◆ TASK DETAILS ◆
At the line that includes "Viewport: 1456px width, 816px height.", begin writing out the entries below exactly, and continue through the last line without adding anything.

(PROVIDED DATA Opens)

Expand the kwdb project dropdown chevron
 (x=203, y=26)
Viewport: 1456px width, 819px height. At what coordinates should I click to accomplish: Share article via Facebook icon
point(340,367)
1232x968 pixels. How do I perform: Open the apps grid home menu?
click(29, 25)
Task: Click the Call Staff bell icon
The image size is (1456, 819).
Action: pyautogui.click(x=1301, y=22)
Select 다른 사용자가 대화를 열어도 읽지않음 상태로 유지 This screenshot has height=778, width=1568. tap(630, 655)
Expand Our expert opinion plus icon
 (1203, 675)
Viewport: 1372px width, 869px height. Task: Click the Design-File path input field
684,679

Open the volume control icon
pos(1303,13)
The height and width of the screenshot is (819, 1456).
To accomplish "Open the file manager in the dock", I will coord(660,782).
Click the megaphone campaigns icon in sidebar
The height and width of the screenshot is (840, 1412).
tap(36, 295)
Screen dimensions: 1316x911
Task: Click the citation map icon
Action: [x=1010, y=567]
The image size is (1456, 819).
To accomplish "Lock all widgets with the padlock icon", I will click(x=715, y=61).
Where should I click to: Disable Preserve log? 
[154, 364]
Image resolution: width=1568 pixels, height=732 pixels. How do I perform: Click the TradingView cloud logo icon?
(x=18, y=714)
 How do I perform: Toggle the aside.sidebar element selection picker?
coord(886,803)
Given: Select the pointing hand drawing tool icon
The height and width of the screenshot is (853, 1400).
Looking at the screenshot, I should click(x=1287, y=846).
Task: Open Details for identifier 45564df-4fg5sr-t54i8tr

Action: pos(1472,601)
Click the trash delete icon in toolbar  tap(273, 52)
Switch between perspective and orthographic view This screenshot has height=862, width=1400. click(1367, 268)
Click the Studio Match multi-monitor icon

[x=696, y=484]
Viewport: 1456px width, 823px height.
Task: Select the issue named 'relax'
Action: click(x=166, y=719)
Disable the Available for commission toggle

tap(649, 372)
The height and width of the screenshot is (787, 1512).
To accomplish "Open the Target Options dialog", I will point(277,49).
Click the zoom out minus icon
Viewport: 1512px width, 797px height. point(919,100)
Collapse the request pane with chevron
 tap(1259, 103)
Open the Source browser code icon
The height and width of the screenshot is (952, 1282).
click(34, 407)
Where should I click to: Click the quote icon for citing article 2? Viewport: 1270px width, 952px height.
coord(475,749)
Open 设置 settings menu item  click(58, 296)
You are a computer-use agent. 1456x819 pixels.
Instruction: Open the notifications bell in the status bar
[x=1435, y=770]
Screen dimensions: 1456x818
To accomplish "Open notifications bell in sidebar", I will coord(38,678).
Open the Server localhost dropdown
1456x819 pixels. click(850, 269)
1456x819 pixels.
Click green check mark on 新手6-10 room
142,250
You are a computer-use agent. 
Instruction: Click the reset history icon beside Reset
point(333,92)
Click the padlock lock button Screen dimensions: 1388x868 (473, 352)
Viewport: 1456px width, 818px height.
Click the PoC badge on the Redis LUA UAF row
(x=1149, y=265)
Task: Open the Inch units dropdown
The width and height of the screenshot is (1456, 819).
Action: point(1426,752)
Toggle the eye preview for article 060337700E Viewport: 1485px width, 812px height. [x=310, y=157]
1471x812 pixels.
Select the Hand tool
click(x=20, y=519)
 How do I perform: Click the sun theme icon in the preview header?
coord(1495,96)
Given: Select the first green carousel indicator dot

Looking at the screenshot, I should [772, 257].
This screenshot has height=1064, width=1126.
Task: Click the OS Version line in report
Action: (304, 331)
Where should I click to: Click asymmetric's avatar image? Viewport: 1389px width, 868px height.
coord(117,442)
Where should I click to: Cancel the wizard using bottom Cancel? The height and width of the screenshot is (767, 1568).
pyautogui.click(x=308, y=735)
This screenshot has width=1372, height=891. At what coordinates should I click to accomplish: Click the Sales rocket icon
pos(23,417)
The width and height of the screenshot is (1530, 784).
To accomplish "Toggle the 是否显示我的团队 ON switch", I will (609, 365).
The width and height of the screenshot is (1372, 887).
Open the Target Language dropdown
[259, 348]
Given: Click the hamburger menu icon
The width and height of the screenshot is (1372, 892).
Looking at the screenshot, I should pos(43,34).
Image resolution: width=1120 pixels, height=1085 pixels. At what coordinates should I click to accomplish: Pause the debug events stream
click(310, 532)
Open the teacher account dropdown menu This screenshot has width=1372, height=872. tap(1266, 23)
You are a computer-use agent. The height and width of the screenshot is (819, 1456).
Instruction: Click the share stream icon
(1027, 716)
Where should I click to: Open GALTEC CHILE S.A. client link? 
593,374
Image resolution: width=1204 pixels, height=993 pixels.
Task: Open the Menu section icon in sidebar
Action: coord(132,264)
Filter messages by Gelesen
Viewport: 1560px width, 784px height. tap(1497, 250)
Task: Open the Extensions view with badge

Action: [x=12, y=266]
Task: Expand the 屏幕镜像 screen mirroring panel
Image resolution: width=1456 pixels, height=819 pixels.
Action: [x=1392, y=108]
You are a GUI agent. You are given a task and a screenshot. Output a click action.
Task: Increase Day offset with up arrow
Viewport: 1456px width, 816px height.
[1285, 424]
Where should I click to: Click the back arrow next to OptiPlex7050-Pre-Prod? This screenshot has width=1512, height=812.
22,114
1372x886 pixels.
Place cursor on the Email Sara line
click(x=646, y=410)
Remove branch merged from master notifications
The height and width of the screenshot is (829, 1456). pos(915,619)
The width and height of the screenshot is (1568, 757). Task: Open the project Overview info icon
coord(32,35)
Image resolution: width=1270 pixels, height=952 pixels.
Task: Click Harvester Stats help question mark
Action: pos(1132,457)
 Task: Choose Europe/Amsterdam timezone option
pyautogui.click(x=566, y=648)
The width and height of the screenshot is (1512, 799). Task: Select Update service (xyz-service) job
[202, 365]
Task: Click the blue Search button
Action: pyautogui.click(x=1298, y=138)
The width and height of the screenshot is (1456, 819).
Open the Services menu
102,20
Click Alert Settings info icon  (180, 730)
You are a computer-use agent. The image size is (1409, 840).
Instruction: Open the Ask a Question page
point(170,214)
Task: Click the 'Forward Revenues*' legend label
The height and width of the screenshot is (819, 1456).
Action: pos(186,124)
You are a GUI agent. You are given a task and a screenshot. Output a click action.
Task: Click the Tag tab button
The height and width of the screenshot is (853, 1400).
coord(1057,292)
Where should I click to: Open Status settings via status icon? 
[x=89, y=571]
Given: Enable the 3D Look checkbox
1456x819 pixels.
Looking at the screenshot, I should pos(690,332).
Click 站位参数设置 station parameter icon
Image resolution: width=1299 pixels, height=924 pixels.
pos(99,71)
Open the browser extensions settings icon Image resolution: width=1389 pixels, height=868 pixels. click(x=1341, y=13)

(PROVIDED DATA Closes)

◆ TASK RESULT ◆
Viewport: 1456px width, 816px height.
[1285, 424]
Where should I click to: Click the back arrow next to OptiPlex7050-Pre-Prod? This screenshot has width=1512, height=812.
22,114
1372x886 pixels.
Place cursor on the Email Sara line
click(x=646, y=410)
Remove branch merged from master notifications
The height and width of the screenshot is (829, 1456). pos(915,619)
The width and height of the screenshot is (1568, 757). Task: Open the project Overview info icon
coord(32,35)
Image resolution: width=1270 pixels, height=952 pixels.
Task: Click Harvester Stats help question mark
Action: pos(1132,457)
 Task: Choose Europe/Amsterdam timezone option
pyautogui.click(x=566, y=648)
The width and height of the screenshot is (1512, 799). Task: Select Update service (xyz-service) job
[202, 365]
Task: Click the blue Search button
Action: pyautogui.click(x=1298, y=138)
The width and height of the screenshot is (1456, 819).
Open the Services menu
102,20
Click Alert Settings info icon  (180, 730)
You are a computer-use agent. The image size is (1409, 840).
Instruction: Open the Ask a Question page
point(170,214)
Task: Click the 'Forward Revenues*' legend label
The height and width of the screenshot is (819, 1456).
Action: pos(186,124)
You are a GUI agent. You are given a task and a screenshot. Output a click action.
Task: Click the Tag tab button
The height and width of the screenshot is (853, 1400).
coord(1057,292)
Where should I click to: Open Status settings via status icon? 
[x=89, y=571]
Given: Enable the 3D Look checkbox
1456x819 pixels.
Looking at the screenshot, I should pos(690,332).
Click 站位参数设置 station parameter icon
Image resolution: width=1299 pixels, height=924 pixels.
pos(99,71)
Open the browser extensions settings icon Image resolution: width=1389 pixels, height=868 pixels. click(x=1341, y=13)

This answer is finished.